** Entries supplied follows **
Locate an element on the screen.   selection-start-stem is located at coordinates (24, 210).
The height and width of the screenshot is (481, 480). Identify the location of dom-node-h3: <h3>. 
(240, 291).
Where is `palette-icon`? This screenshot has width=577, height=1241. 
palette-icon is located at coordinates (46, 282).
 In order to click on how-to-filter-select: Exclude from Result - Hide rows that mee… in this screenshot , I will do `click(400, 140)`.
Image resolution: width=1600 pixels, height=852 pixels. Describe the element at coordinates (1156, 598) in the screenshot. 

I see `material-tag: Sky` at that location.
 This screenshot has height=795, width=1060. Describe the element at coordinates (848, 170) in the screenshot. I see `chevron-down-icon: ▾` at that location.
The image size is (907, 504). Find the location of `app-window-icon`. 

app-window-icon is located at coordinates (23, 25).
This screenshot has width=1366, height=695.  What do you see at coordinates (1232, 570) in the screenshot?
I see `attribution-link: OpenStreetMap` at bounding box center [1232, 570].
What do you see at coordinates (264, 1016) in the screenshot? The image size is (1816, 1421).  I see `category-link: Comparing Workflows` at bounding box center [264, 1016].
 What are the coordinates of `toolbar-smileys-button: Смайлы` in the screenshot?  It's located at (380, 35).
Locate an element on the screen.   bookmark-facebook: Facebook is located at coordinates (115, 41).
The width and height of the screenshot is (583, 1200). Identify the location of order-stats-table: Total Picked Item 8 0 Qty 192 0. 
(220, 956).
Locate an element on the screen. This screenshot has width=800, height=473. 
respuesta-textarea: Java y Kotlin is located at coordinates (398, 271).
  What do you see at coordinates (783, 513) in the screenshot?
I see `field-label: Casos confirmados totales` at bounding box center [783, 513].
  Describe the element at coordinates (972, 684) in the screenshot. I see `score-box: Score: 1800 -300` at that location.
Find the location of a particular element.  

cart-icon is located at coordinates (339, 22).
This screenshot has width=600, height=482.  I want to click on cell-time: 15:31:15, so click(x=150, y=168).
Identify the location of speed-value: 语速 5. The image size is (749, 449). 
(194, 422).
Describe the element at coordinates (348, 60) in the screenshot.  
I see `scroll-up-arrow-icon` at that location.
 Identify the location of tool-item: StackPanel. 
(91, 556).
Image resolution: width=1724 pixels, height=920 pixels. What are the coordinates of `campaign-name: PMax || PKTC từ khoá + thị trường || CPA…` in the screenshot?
** End of Entries supplied **
● What you will do: Starting with the line that contains "This screenshot has width=600, height=482." and going on through the end of the material, change every "Identify" to "Find" and leave all else unchanged.

● Exercise output:
This screenshot has width=600, height=482.  I want to click on cell-time: 15:31:15, so click(x=150, y=168).
Find the location of speed-value: 语速 5. The image size is (749, 449). 
(194, 422).
Describe the element at coordinates (348, 60) in the screenshot.  
I see `scroll-up-arrow-icon` at that location.
 Find the location of tool-item: StackPanel. 
(91, 556).
Image resolution: width=1724 pixels, height=920 pixels. What are the coordinates of `campaign-name: PMax || PKTC từ khoá + thị trường || CPA…` in the screenshot?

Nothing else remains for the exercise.